WORK INSTRUCTION: When you output the entries, begin with the first line and end with the line containing "Given: Click the plane", keeping each line exactly as it is.

Dataset entries:
▼

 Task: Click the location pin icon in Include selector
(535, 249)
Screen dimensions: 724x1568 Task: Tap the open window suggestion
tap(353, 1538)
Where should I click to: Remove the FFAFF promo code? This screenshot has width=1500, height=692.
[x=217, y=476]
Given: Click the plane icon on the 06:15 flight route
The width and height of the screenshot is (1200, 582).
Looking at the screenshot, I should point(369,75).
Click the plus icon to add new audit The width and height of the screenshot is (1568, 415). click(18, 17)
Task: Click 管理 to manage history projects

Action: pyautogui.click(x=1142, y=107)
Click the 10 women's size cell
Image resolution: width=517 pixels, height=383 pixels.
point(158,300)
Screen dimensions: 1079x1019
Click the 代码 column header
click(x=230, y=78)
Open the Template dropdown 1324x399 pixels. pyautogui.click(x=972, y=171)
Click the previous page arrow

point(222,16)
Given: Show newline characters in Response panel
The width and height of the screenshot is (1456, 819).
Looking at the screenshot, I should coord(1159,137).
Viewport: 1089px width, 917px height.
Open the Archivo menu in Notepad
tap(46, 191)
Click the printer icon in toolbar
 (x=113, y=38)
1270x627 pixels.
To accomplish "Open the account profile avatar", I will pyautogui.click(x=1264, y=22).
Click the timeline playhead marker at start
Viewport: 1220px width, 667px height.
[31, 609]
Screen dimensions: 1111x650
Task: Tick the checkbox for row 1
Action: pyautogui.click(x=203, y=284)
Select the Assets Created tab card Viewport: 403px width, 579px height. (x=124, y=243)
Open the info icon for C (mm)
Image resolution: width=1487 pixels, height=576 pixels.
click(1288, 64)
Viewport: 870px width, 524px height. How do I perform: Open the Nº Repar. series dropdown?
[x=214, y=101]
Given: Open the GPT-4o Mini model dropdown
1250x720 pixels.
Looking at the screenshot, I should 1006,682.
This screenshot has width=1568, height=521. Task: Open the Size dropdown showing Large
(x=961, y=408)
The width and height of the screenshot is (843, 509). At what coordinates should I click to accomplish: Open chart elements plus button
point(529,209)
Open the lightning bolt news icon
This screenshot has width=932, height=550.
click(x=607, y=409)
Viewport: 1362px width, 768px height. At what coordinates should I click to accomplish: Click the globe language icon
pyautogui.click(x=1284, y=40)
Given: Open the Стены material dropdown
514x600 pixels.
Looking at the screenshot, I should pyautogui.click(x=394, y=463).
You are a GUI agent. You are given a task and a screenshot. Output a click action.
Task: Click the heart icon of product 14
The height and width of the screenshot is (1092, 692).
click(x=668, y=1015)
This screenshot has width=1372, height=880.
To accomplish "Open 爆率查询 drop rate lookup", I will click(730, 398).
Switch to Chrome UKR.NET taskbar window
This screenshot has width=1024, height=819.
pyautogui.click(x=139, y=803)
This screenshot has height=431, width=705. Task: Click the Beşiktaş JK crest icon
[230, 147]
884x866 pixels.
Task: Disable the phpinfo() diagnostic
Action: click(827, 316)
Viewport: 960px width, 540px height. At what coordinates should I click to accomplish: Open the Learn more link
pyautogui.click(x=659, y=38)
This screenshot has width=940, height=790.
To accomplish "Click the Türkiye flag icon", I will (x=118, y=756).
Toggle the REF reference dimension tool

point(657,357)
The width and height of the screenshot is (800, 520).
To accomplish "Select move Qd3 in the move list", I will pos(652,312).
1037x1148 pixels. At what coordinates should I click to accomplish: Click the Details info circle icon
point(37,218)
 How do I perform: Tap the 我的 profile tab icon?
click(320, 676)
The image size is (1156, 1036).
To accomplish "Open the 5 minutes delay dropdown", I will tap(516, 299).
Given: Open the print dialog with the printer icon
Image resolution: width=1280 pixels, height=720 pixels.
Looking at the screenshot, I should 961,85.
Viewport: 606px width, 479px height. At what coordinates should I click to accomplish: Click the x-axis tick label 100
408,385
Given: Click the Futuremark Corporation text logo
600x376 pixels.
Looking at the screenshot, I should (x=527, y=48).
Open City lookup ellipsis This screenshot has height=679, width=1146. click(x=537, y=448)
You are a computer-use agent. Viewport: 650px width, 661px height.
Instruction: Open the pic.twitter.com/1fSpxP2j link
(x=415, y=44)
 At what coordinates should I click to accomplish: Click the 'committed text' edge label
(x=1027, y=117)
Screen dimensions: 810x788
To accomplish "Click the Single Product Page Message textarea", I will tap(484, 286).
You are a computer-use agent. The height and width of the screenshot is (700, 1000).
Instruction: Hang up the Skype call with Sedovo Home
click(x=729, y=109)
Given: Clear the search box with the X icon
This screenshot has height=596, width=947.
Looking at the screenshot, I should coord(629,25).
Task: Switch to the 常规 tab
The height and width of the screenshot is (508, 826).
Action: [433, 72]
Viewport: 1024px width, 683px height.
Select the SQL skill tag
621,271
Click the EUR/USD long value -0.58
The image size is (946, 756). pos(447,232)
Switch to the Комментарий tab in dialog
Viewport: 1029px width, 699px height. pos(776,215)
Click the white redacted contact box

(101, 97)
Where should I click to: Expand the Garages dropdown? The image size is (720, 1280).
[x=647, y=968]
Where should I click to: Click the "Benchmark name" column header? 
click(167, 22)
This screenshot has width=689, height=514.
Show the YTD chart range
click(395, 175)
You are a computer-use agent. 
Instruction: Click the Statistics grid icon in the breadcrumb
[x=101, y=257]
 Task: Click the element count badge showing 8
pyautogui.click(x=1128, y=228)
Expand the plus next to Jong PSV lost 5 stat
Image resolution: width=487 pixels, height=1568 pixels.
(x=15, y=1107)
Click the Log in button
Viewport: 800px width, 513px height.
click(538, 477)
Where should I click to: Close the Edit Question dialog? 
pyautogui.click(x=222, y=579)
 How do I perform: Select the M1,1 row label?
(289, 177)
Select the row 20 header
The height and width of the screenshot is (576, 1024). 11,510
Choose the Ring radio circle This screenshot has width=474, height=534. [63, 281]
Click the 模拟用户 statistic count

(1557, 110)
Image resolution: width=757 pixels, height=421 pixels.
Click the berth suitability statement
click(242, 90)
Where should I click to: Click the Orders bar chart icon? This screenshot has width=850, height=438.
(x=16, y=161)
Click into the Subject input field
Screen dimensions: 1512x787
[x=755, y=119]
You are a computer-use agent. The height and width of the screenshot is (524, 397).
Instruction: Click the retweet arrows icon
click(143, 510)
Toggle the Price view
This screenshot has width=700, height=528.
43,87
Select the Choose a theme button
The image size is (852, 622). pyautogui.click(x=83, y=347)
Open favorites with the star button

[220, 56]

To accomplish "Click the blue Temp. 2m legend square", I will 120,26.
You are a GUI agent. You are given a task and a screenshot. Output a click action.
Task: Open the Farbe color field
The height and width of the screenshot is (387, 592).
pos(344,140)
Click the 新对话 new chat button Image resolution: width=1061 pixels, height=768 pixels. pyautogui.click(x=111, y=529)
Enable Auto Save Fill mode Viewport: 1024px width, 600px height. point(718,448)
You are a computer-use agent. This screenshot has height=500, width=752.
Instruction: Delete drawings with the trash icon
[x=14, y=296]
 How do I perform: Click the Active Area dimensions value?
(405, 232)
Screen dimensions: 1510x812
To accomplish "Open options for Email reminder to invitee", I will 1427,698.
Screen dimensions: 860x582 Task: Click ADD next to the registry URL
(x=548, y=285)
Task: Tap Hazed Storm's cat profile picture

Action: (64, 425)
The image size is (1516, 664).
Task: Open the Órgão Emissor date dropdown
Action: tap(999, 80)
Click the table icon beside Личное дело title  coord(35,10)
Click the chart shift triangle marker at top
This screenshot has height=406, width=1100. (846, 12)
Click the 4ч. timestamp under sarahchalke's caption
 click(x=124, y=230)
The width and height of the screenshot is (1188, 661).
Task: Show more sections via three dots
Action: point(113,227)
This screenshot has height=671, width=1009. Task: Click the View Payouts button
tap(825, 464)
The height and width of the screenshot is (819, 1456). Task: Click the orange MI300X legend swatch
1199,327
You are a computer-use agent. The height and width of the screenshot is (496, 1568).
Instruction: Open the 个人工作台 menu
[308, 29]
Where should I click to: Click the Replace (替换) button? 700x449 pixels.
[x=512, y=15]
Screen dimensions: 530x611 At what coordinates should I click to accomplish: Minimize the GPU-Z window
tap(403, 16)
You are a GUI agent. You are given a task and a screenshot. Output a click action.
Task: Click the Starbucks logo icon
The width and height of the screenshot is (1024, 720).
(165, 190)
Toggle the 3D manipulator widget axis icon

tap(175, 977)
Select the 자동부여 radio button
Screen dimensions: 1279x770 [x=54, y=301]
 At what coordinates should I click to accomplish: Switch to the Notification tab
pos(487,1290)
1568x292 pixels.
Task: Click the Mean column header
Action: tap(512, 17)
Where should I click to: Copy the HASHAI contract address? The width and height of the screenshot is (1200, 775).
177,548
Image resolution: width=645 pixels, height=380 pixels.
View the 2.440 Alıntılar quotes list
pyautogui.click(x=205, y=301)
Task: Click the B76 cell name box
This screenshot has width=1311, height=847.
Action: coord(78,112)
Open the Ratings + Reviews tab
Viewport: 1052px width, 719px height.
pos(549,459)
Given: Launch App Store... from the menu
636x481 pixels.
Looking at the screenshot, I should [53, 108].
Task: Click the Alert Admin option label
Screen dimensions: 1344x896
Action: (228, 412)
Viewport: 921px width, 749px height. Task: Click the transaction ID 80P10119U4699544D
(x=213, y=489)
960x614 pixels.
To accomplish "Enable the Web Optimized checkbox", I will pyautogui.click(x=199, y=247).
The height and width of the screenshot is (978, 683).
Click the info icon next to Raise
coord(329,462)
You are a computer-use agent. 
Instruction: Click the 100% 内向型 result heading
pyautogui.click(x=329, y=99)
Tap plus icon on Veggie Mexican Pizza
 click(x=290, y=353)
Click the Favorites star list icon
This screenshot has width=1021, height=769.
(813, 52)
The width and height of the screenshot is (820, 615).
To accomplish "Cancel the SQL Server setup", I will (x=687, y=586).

▲

EXERCISE OUTPUT:
 Task: Click the location pin icon in Include selector
(535, 249)
Screen dimensions: 724x1568 Task: Tap the open window suggestion
tap(353, 1538)
Where should I click to: Remove the FFAFF promo code? This screenshot has width=1500, height=692.
[x=217, y=476]
Given: Click the plane icon on the 06:15 flight route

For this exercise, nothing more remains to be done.